Ron had zijn telefoon al op de luidspreker gezet, zodat Clara mee kon luisteren. "Dat is echt raar, Ross, maar ik hoor niet meer bij Ostring. Waarom bel je mij hierover?"
"Ja, da's ook zo gek. Een tijdje terug is Cornelia verdwenen, maar voor ze ging zei ze tegen ons dat we jou moesten waarschuwen als er gekke dingen gingen gebeuren. Zegt jou dat wat? En heb jij enig idee waar ze heen is?"
"Ik weet het niet, Ross. Ze belde een keer, om te laten weten dat ze veilig was, maar dat is alles. Hoe is het met de anderen?" Ron grinnikte. Hun kunstje in het kantoor van Ostring had duidelijk effect.
"De meesten zijn waar ik ook ben. Die staan ook op het punt om op te stappen. Alles stapelt hier op elkaar en dat betekent druk en stress. Welke schilder levert goed werk onder druk, weet jij het? Ik niet, man. We horen gekke dingen, over camera's in lijsten en zo, en hoe die iets te maken hebben met inbraken in de huizen van klanten. En dan nog dat andere gerucht."
"Welk gerucht?" Ron was niet verbaasd dat de camera's aan het licht waren gekomen.
"Het schijnt dat een of andere gek in het kantoor van Ostring heeft ingebroken en daar zowat alles onder de verf heeft gesmeerd. En dat er een bericht op de vloer stond. En het maffe is dat de camera's niemand gezien hebben. Er was geen deur ingetrapt of zo, helemaal niets. Alsof die verf er van het ene moment op het andere neergekliederd was. Tenminste, zoiets hebben wij gehoord."
Ron grijnsde en genoot van Clara's blije gezicht. Dat was alles wat ze hoefden te weten. "Dat is echt raar, Ross. Weet je al wat jij nu gaat doen?"

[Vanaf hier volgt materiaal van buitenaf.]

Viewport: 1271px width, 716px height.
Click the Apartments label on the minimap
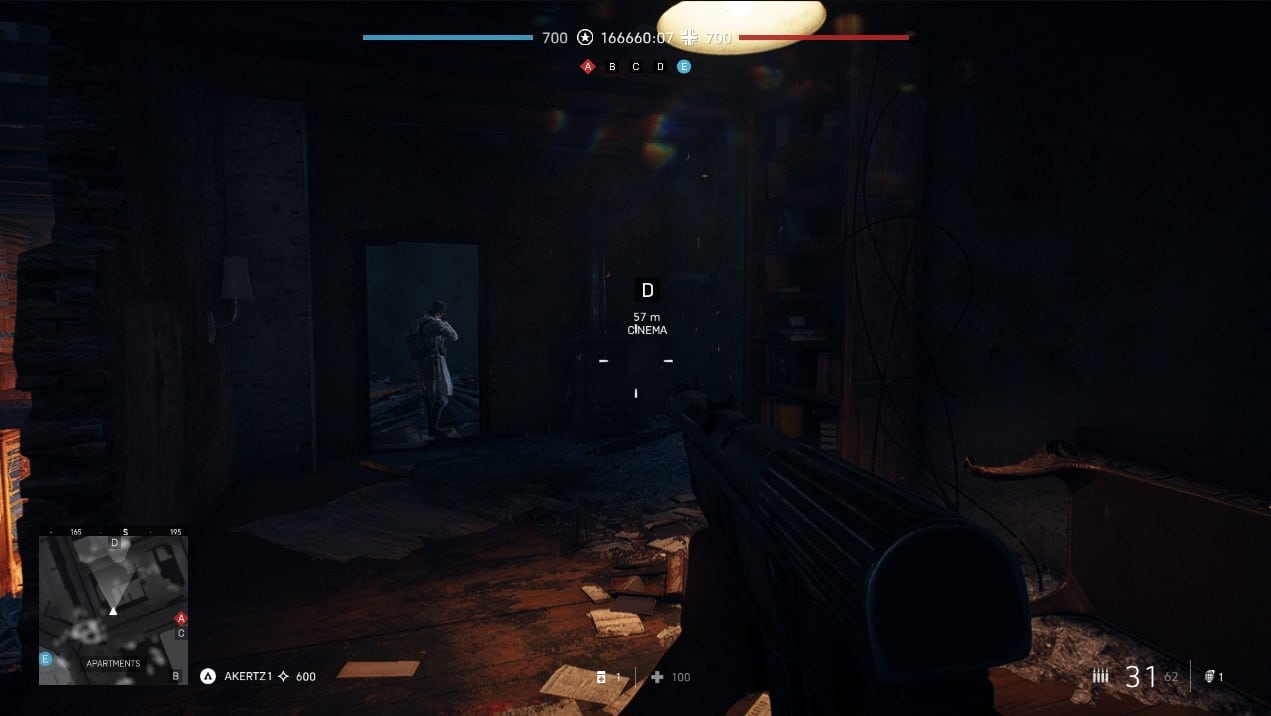113,663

"Ik ga terug naar huis. Een kunstwinkel beginnen, schilderles geven, dat soort dingen. Ik moet nog wat regelen, maar hier blijven is echt geen optie meer. Vandaag knapte er iets in me. De hele zaak staat op springen. Ik kan hier niet meer werken."
"Snap ik helemaal, Ross. Pas goed op jezelf, en bedankt voor het bellen."
"Pas jij ook op, daar in Virginia." Ross hing op.